7.7.1 Noninvasive Neuromodulation

Bhola 2015 reported in a prospective single-group study, using magnetic stimulation experienced resolution of their acute migraine, that three patients who received transcranial magnetic stimulation experienced resolution of their acute migraine-related symptoms [38].

Also see Chap. 9 for additional information on neuromodulation.

7.8 Clinical/Nursing Considerations

  • Why you should discuss medication safety before pregnancy?

    A large percentage of pregnancies are unexpected or unplanned, and the majority of our patients at the headache clinic are women of childbearing potential.

  • Study shows fears about pregnancy with migraine are common.

    The good news is we do have treatment options that can be effective during pregnancy; it’s just a matter of talking to your healthcare provider about it and making sure they feel comfortable using different treatment options, whether it be for the prevention of migraine or for migraine attacks themselves. Allowing an open dialogue about patient’s fears is therapeutic.

  • How to plan for pregnancy when you have migraine?

    Planning for pregnancy includes learning which migraine treatments are safe during pregnancy and which lifestyle measures can help. Providing resources and reassurance is key.

7.9 Case Study

Twenty-seven-year-old female patient diagnosed with menstrual migraines in her teens, that became chronic around 3 years ago. She is now coming to your clinic every 3 months for onabotulinumtoxinA (Botox) injections via the PREEMPT paradigm for chronic migraine prevention and uses one of the new CRRP antagonist medications one to two times a month for acute migraine episodes. She informs you that she missed her last period and thinks that she maybe pregnant and is concerned how a pregnancy will affect her migraines. She and her husband are pleased about having a baby.

Plan:

  • Educate her about what is known about reduction in migraine symptoms during pregnancy in many females, but you will monitor her symptoms and provide treatment options for possible worsening migraines.
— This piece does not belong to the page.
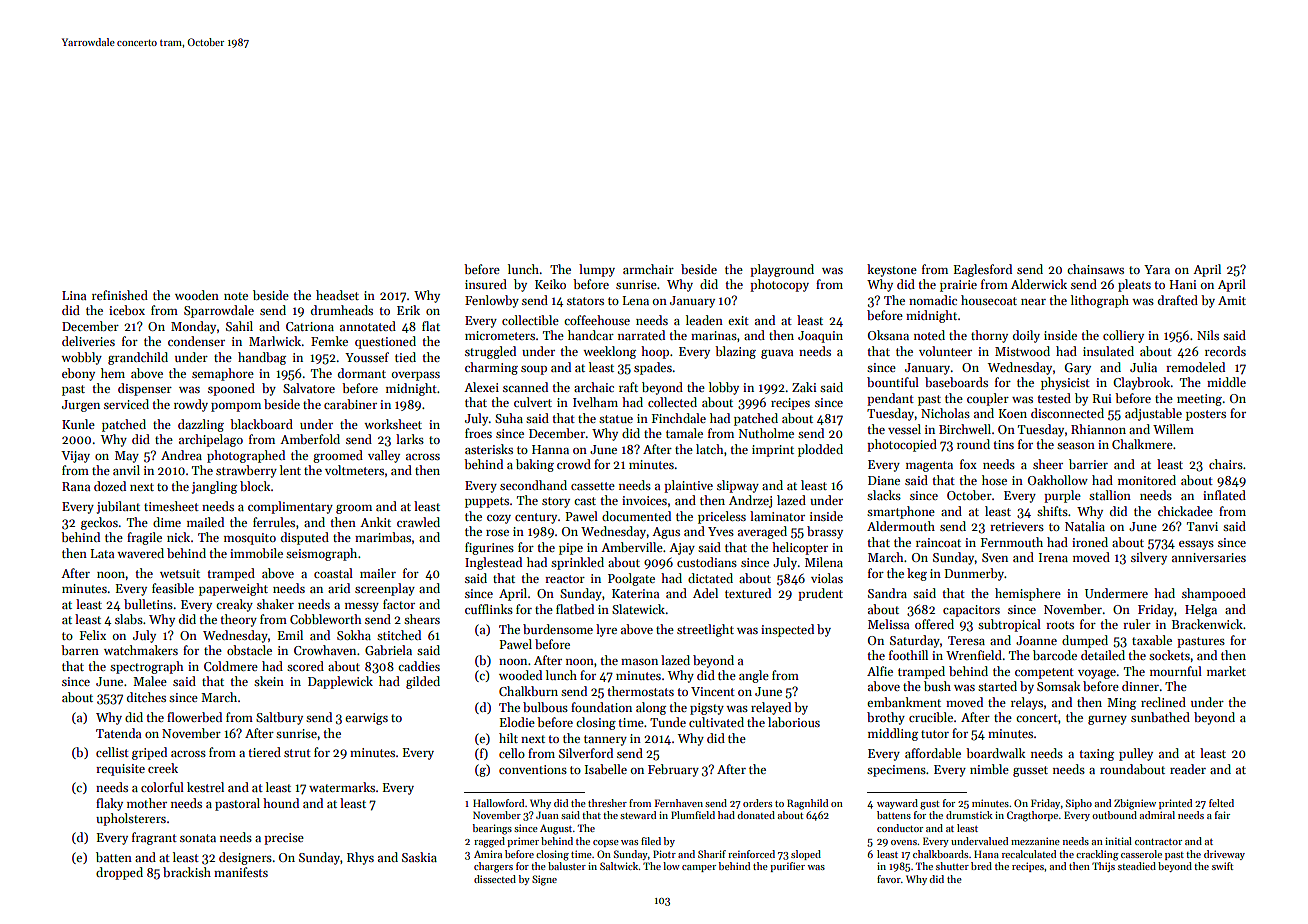 The width and height of the document is (1308, 924). What do you see at coordinates (889, 879) in the document?
I see `favor` at bounding box center [889, 879].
  • Tell her that you recommend stopping the Botox injections for now.

  • Prescribe sumatriptan for acute migraine flares; stop the CRRP antagonist medication.

  • Reinforce avoidance of triggers, behavioral management strategies, mindfulness, meditation, and diet.

  • Offer to try propranolol if her migraines get worse during this time.

7.10 Summary

Headache is a common complaint, especially among women. As a result, it’s not unexpected that it’s a common occurrence in pregnant women. The majority of headaches in pregnancy are caused by primary headaches such as migraine and tension headache. In the second and third trimesters of pregnancy, most women discover that their headaches disappear or significantly improve, probably due to a decrease in reproductive hormonal changes.

However, approximately 10% of women have an exacerbation of symptoms, and most women soon return to their prepregnancy migraine pattern after delivery. Because of the risk of certain drugs to the fetus and the fact that medications may be transferred in various degrees in a mother’s milk, pregnancy and lactation might complicate therapy options for women with migraine.

Acetaminophen use in pregnancy is safe, and NSAIDs such as ibuprofen can be prescribed for short-term use in the first trimester. There are increasing safety data on triptans to treat migraine in pregnancy, and sumatriptan may be used to treat acute migraine attacks also while breastfeeding. Options in prescription preventive medications are limited, and it may be best to consider lifestyle changes and behavioral treatment for stress management. When preventive pharmaceutical treatment is needed for migraine, metoprolol and propranolol are the first choice followed by amitriptyline. Although still not widely recommended, safety data looks very good for onabotulinumtoxinA (PREEMPT) in pregnancy [31]. The new CGRP Abx all also has robust pregnancy registries, and hopefully some preliminary information will be forth coming.